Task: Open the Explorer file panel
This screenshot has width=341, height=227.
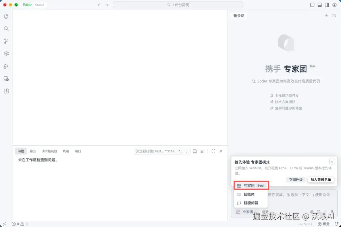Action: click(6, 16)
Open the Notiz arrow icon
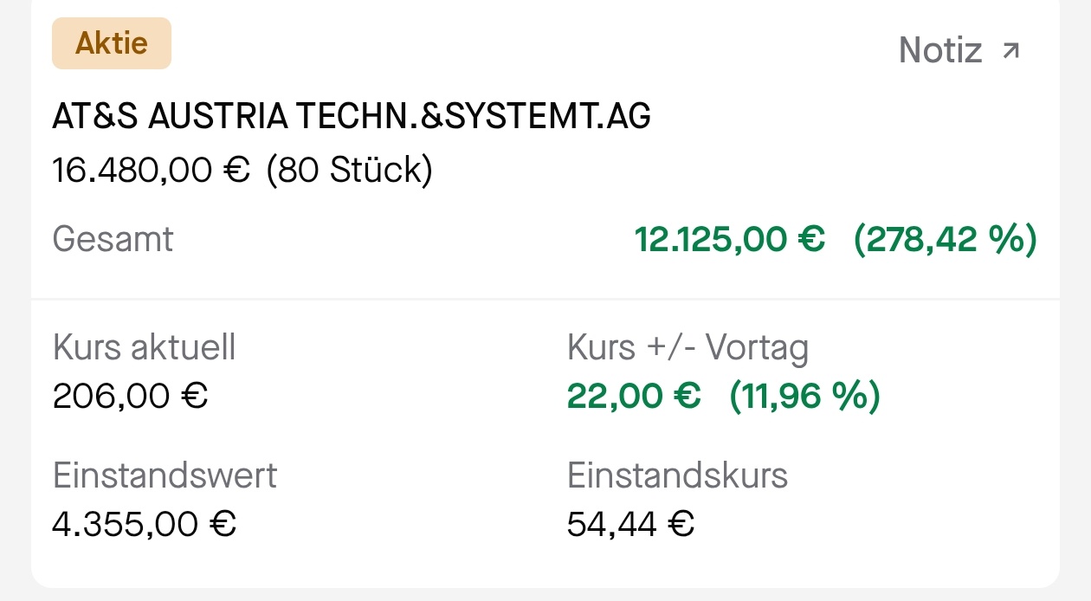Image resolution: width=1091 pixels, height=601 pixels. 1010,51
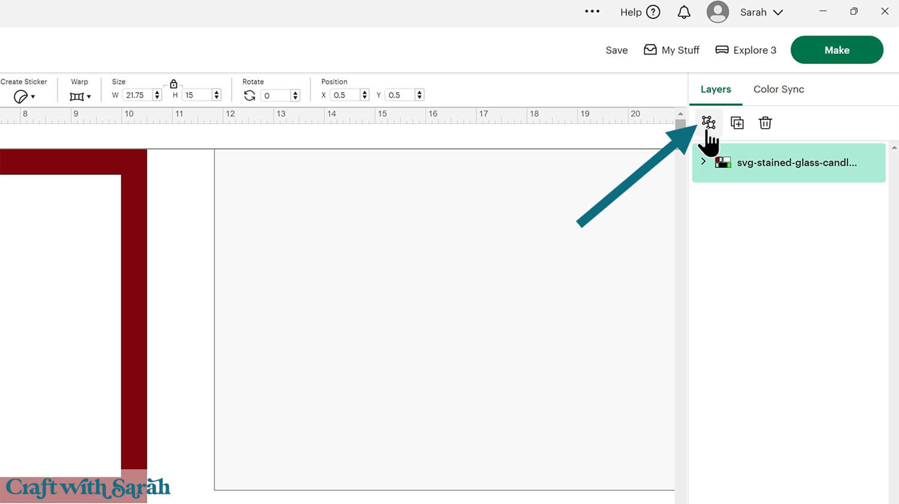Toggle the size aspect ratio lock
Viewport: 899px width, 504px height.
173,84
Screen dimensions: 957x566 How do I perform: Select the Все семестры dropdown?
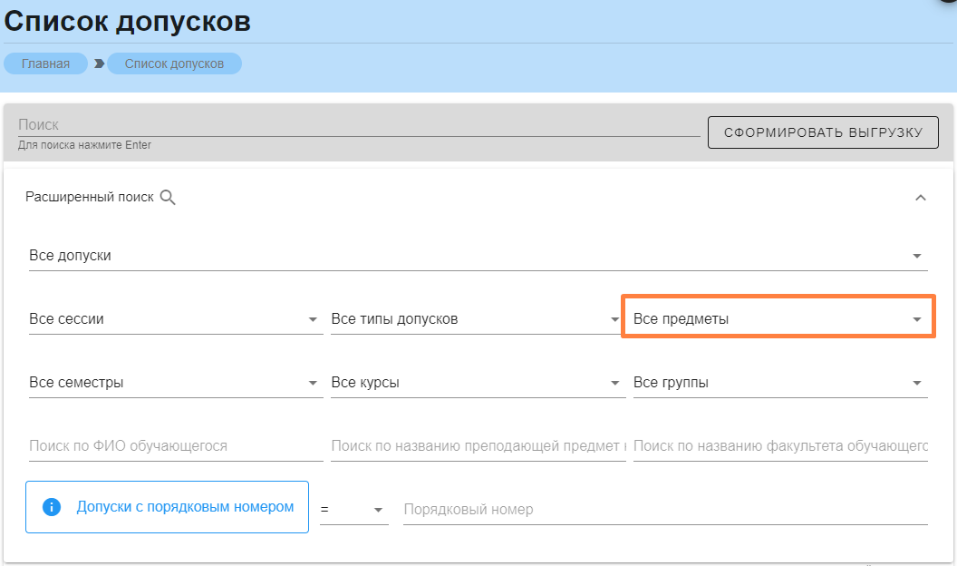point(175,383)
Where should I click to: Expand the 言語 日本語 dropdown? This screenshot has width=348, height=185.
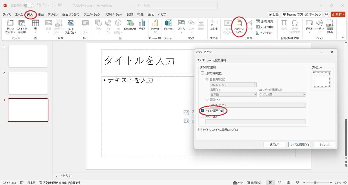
- - - - - - -
What you need to do
Using the material above, return every line exactly as it appears, minus the pictures.

Result for this exercise
Task: Open the Explorer file panel
This screenshot has width=341, height=227.
Action: click(6, 16)
Open the Notiz arrow icon
Image resolution: width=1091 pixels, height=601 pixels. 1010,51
Toggle the size aspect ratio lock
Viewport: 899px width, 504px height.
173,84
Screen dimensions: 957x566 How do I perform: Select the Все семестры dropdown?
point(175,383)
Where should I click to: Expand the 言語 日本語 dropdown? This screenshot has width=348, height=185.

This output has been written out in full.